Zionsville Community High School freshman Aiden Hunter does just that with Yuknis. Even before he was nominated by Yuknis and selected as a 2019 Riley Champion, Hunter and his family participated in several fundraisers and events for critical care research at Riley Hospital for Children.
Yuknis, a Riley pediatric critical care physician, nominated Hunter partially because of his continued involvement with the hospital after he recovered from a seroius illness. Hunter was a Riley Hospital for Children patient in March 2016 when he contracted influenza and bacterial pneumonia.
“The one-two punch of pneumonia he had on top of his influenza sort of sent his body into inflammatory overload, would be the way I would describe it,” said Yuknis, who treated Hunter. “His immune system was so revved up fighting his infections and reacted so strongly it started causing all sorts of collateral damage in his body.”
As a result, Hunter’s body began to shut down and multiple organs began to fail. He spent three weeks in the ICU.
“He overcame an incredible illnes. He was very, very sick when he came to the hospital and had a remarkable recovery,” Yuknis said on why he nominated Hunter to be a Riley Champion. “He recovered really without long-term effects from something lots and lots of people don’t get better from. Then, on top of that, he was always back or around when we were doing ICU-specific events. Between where he came from and how good of a kid he is, how good his family is and how gracious they have been with his time, from a selfish standpoint, we really love seeing kids who get better (come see us) because we don’t get a chance to see our patients always when they get better.”
As a 2019 Riley Champion, Hunter has met with the other champions and shared his story of recovery.

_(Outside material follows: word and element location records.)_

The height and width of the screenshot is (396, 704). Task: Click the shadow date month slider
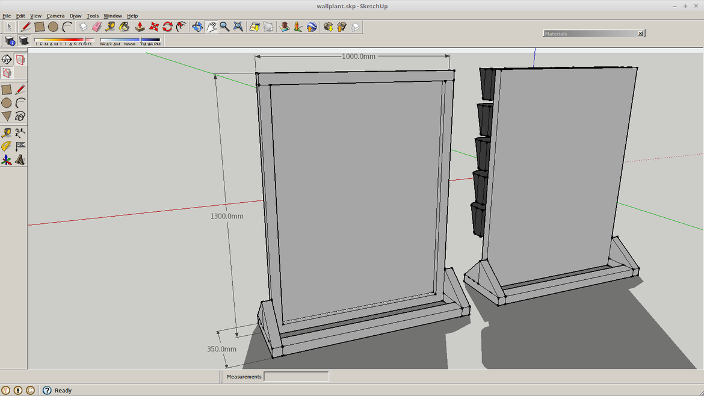pos(63,40)
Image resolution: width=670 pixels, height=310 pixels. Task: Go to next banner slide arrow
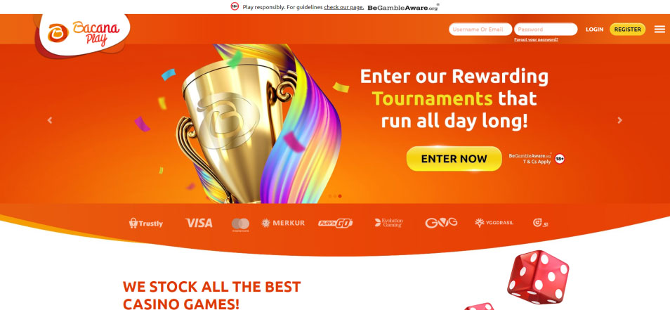[x=619, y=121]
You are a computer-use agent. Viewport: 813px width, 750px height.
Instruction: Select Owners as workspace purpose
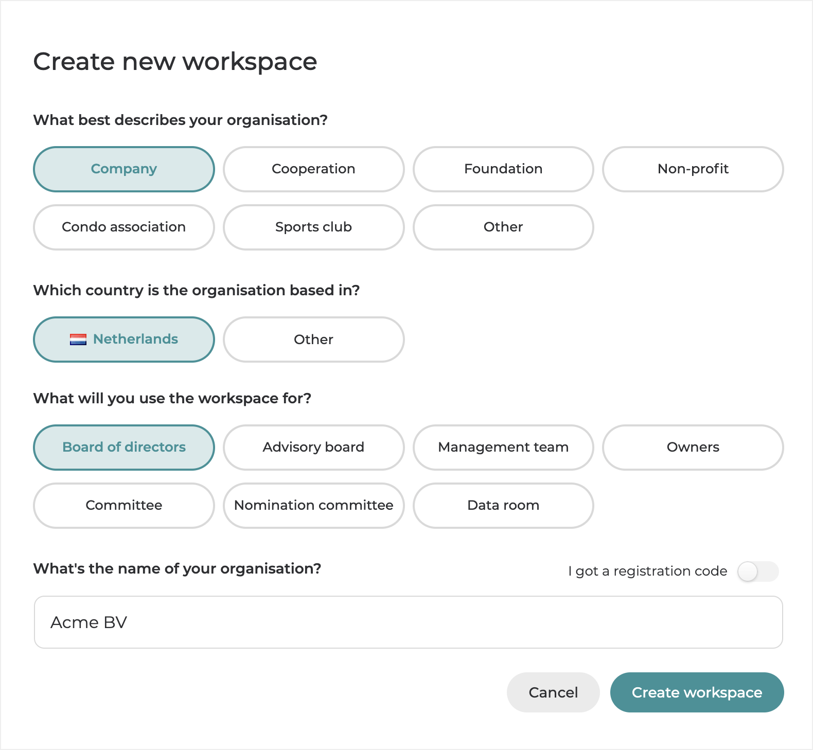pos(693,448)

The champions were introduced at the November 2018 Riley Children’s Foundation Luncheon, where they launched the year-long champions ambassadorships.
In addition to fundraising for the ICU, Hunter also helps boost the morale of the health team at IU North.

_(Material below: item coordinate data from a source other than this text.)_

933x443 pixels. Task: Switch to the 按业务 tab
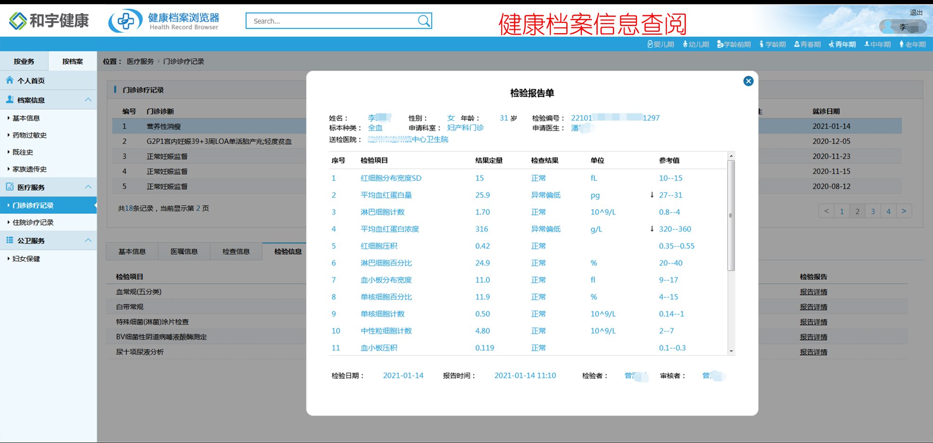(24, 61)
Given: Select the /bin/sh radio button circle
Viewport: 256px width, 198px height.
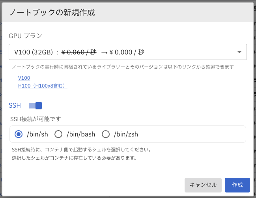Looking at the screenshot, I should (19, 134).
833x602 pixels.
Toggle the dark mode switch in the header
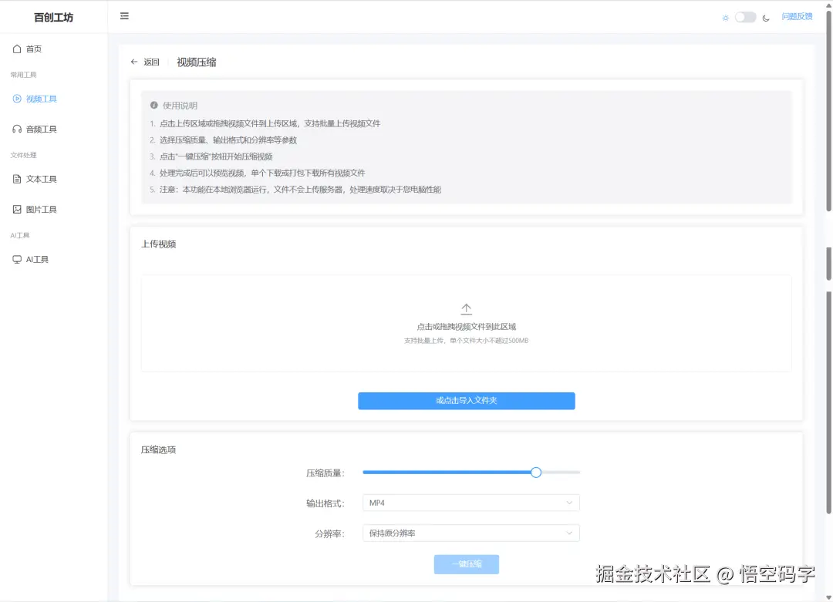tap(744, 16)
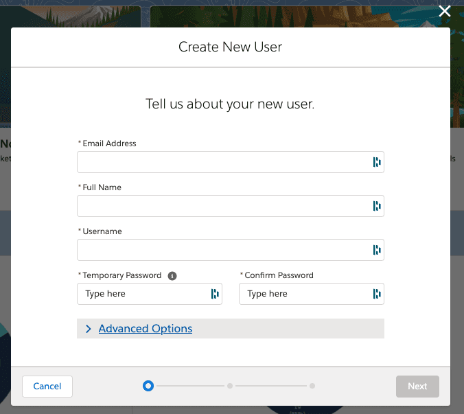Expand the Advanced Options chevron

click(89, 329)
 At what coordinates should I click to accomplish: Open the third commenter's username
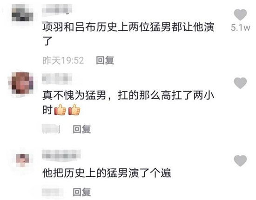61,154
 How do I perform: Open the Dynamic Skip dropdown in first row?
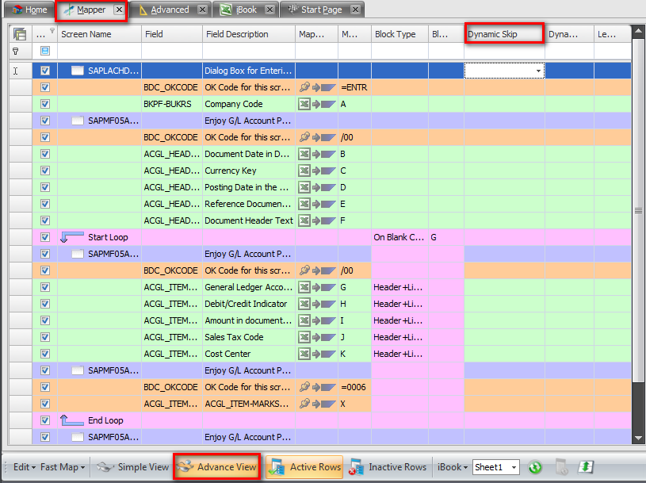tap(539, 71)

“It is easier to be able to help when you know that you’re helping them get and raise money for (research) and you can help more kids,” Hunter said.
Hunter’s mom, Carly Anderson, said it’s important that her family give back to Riley.
“I’m glad we still get to communicate (with Riley) because (they) were with us at probably what’s going to be the worst point in our lives, and to be able to share the good days with (them) and not just the horror we went through, it’s a blessing to get to have that opportunity and also to give back,” Anderson said. “There’s kids that don’t get to leave (the ICU), and parents that don’t get to have those experiences with their kids after the fact, and I think you guys (at Riley), with everything you went through, you deserve to get to be part of the rest of his story and not just the rough parts.”
For more, visit rileykids.org/stories/riley-stories/aiden-hunter.html#.XF2ho1xKjIU.
Hunter’s experience in the ICU
Doctors put Aiden Hunter in a medically-induced coma when he fell extremely ill due to influenza and a bacterial pneumonia. He doesn’t remember much of his three-week stay at the hospital, but his mom, Carly Anderson, recalls it well.
“When he came out of it, we asked what does he remember, and he said he remembered being at all the different hospitals, the one in the woods, cabin and castle, and I said those were the books he was listening to in the coma,” Anderson said. “I thought that was kind of wild.”
Hunter’s parents also noticed that, when they played music by the rock band ACDC, Hunter’s blood pressure improved.
“Every time it would start to get low, we put ACDC on and it would come up,” Anderson said.